Data Structure
Networking
RDBMS
Operating System
Java
MS Excel
iOS
HTML
CSS
Android
Python
C Programming
C++
C#
MongoDB
MySQL
Javascript
PHP
- Selected Reading
- UPSC IAS Exams Notes
- Developer's Best Practices
- Questions and Answers
- Effective Resume Writing
- HR Interview Questions
- Computer Glossary
- Who is Who
Find Unique Rows in a NumPy Array
Duplicate rows in a dataset must frequently be found and removed in data science and machine learning and to solve this issue, a well-liked Python toolkit for numerical computation called NumPy offers a number of methods for manipulating arrays. In this tutorial, we'll go through how to use Python to locate unique rows in a NumPy array.
Installation and Setup
NumPy must first be installed using pip before it can be used in Python.
pip install numpy
Once installed, we can import the NumPy library in Python using the following statement ?
import numpy as np
Syntax
The NumPy function that we will use to find unique rows in a NumPy array is np.unique(). The syntax of this function is as follows ?
np.unique(arr, axis=0)
Here, arr is the NumPy array in which we want to find the unique rows, and axis is the axis along which to perform the uniqueness test. By default, axis=0 which means that we will perform the uniqueness test along the rows of the array.
Code Algorithm
Import the required library - Numpy
Create a NumPy array using np.array() with some duplicate rows.
Use np.unique() function to find unique rows and assign the result to a variable called unique_rows.
Finally, print the unique_rows array using print() function.
Example
import numpy as np arr = np.array([[1, 2, 3], [4, 5, 6], [1, 2, 3]]) unique_rows = np.unique(arr, axis=0) print(unique_rows)
Output
[[1 2 3] [4 5 6]]
Create a NumPy array arr with some duplicate rows. We use the np.unique() function with axis=0 to find the unique rows and assign the result to a variable called unique_rows. Finally, we print the unique_rows array.
Example 2
import numpy as np arr = np.array([[1, 2, 3], [4, 5, 6], [7, 8, 9]]) unique_rows = np.unique(arr, axis=0) print(unique_rows)
Output
([[1, 2, 3], [4, 5, 6], [7, 8, 9]])
Create a NumPy array arr with no duplicate rows. We use the np.unique() function with axis=0 to find the unique rows and assign the result to a variable called unique_rows. Finally, we print the unique_rows array.

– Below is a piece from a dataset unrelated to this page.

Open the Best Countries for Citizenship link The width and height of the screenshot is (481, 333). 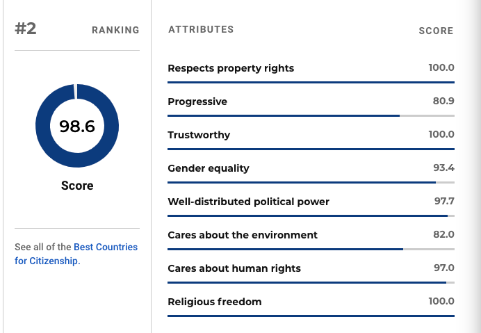click(76, 254)
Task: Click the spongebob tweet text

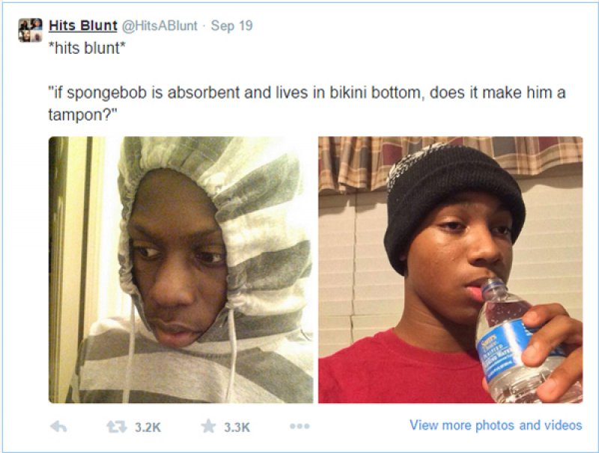Action: (x=307, y=103)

Suppose we have a NumPy array representing a dataset with some duplicate rows. We want to find and remove these duplicate rows from the dataset. The dataset is given below ?
import numpy as np dataset = np.array([[1, 2, 3, 4], [5, 6, 7, 8], [1, 2, 3, 4], [9, 10, 11, 12], [5, 6, 7, 8]]) unique_rows = np.unique(dataset, axis=0) print(unique_rows)
Output
[[ 1 2 3 4] [ 5 6 7 8] [ 9 10 11 12]]
Create a NumPy array dataset representing a dataset with some duplicate rows. We use the np.unique() function with axis=0 to find the unique rows and assign the result to a variable called unique_rows. Finally, we print the unique_rows array. The output shows that the function successfully removed the duplicate rows from the dataset.
Applications
Due to the inherent complexity of data science and machine learning, it is frequently necessary to remove duplicate rows from a dataset to ensure model correctness and prevent overfitting. Finding unique rows in a NumPy array can be extremely challenging.

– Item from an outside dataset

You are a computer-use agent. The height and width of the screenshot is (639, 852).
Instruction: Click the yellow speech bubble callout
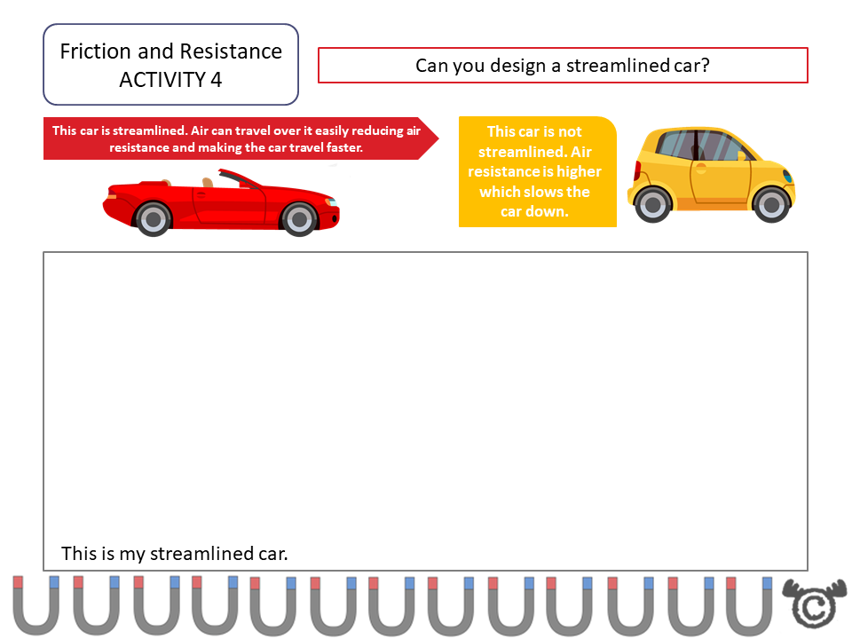point(537,171)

This is frequently achieved by setting up the information utilizing the np.unique() strategy which makes it simpler to find and concentrate the exceptional lines from a NumPy cluster so you might utilize them to make a shiny new dataset liberated from copies.

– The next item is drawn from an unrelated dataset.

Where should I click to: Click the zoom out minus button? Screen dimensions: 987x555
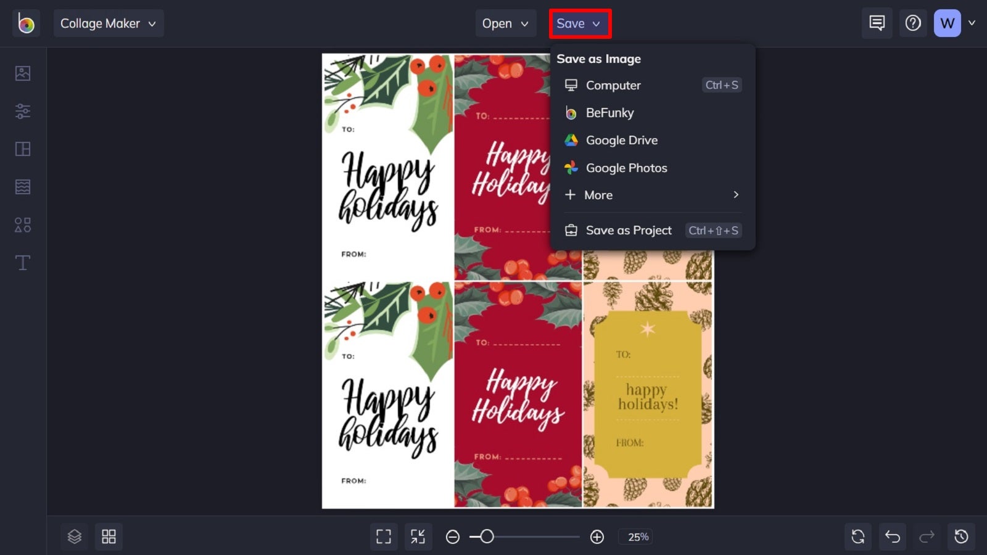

It is urgent to recollect that this strategy may not work for datasets with additional mind boggling geographies and is just suitable for 1D and 2D clusters and you ought to consider different methodologies in these circumstances to address difficulties presented by higher request complex datasets
Conclusion
The topic of finding unique rows in a NumPy array using Python was covered in this article. The ability of the np.unique() method to locate and eliminate duplicate rows from a dataset has been demonstrated. To illustrate how the function is used, we have given a few examples. There are several additional practical functions for manipulating arrays provided by the robust Python package NumPy.